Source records
+ + + + + + +

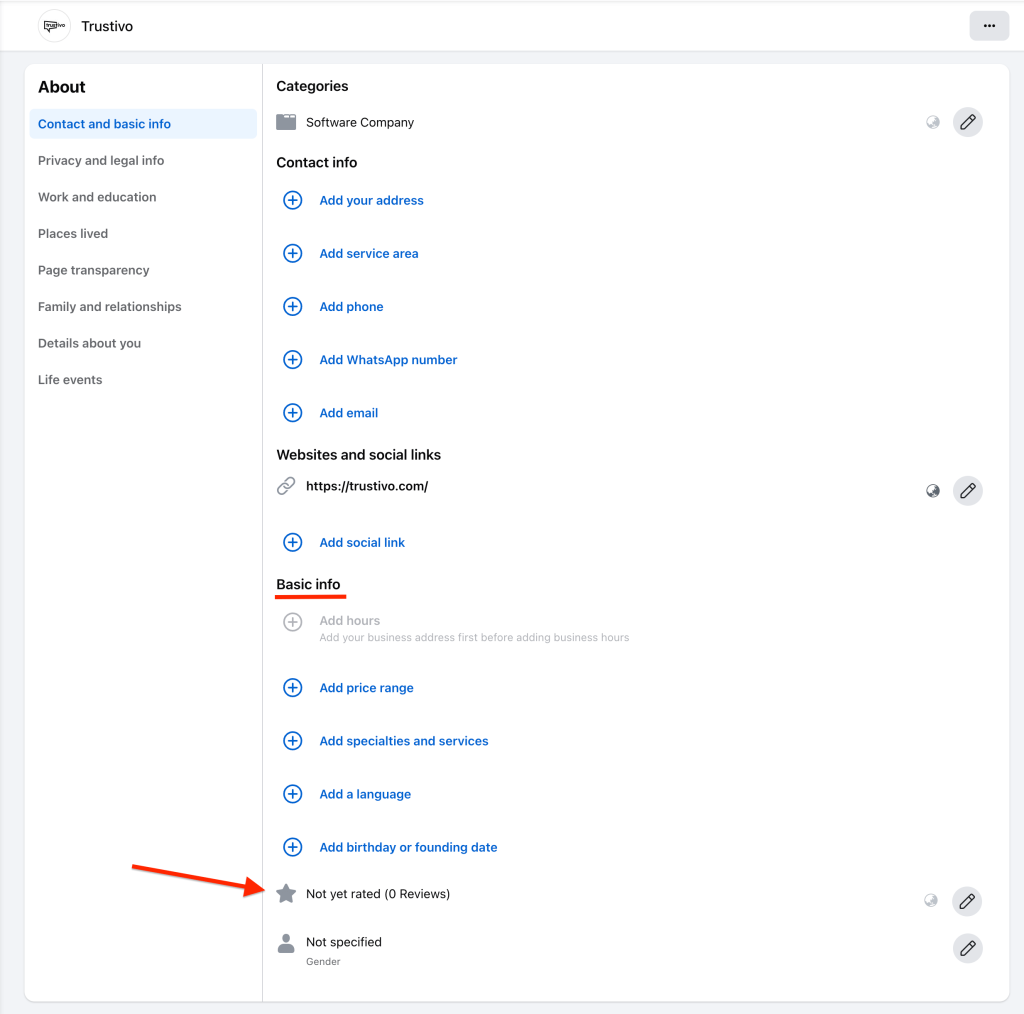Image resolution: width=1024 pixels, height=1014 pixels.
Task: Click Add birthday or founding date
Action: [x=408, y=848]
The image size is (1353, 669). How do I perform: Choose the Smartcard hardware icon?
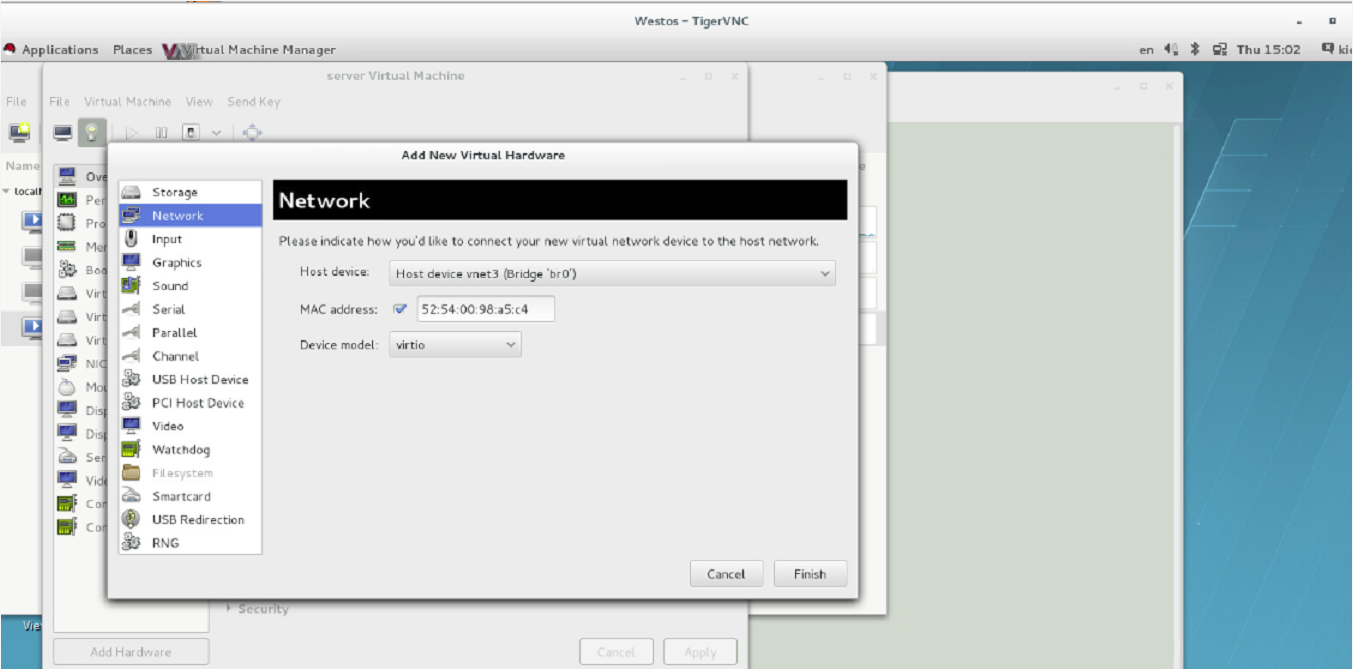[131, 496]
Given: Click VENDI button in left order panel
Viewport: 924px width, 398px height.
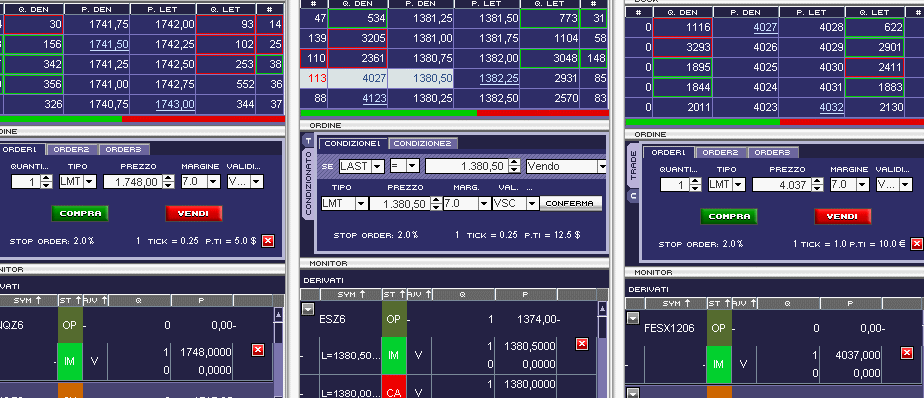Looking at the screenshot, I should point(193,213).
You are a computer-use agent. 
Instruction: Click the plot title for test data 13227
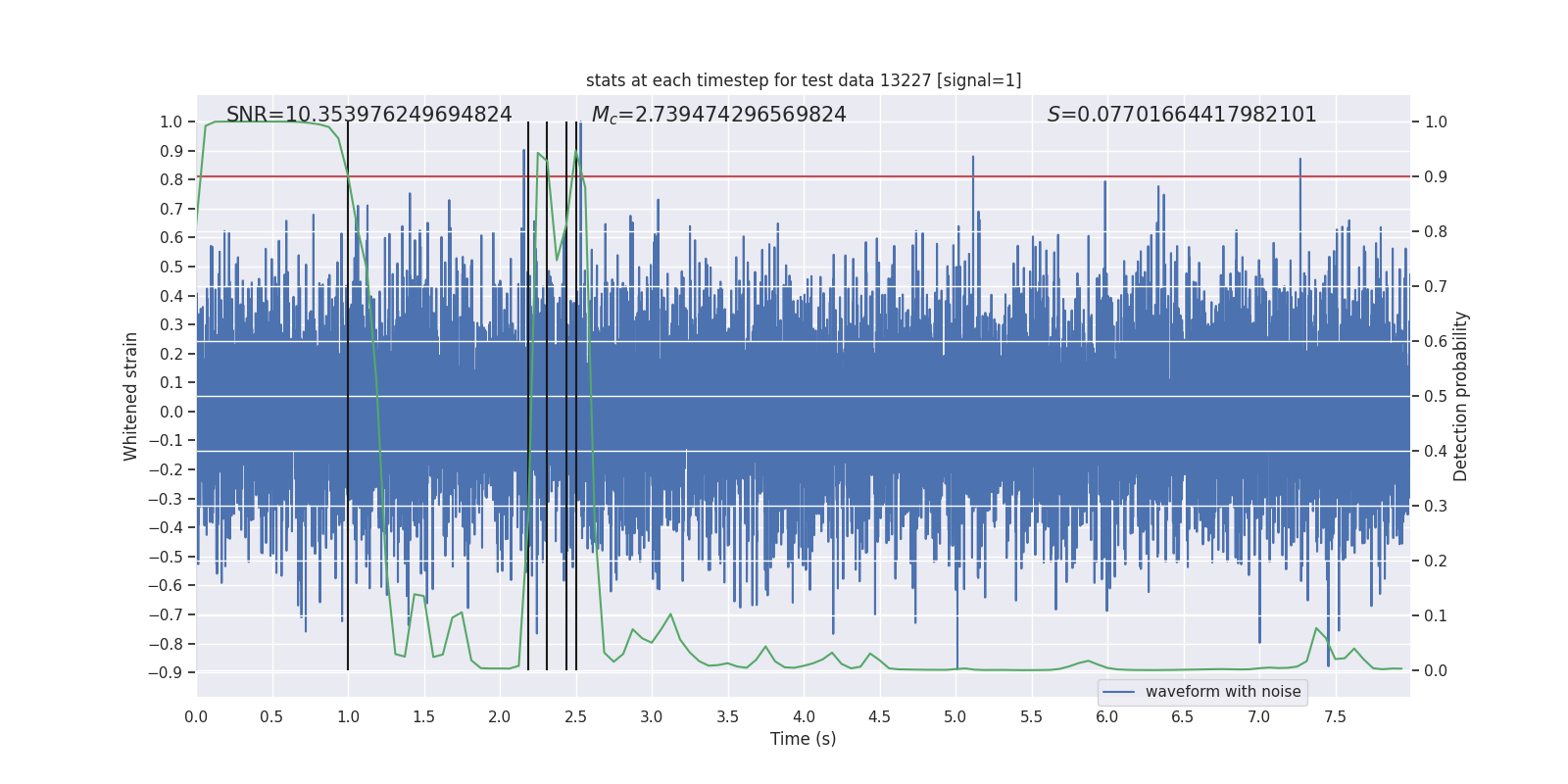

+ + + + + + +

### Exercise aim
Precisely the lines from the one containing "Given: Click VENDI button in left order panel" to the end of the data above, both included, should be printed; leave the pictures out.

### Exercise answer
Given: Click VENDI button in left order panel
Viewport: 924px width, 398px height.
Looking at the screenshot, I should point(193,213).
You are a computer-use agent. 
Instruction: Click the plot title for test data 13227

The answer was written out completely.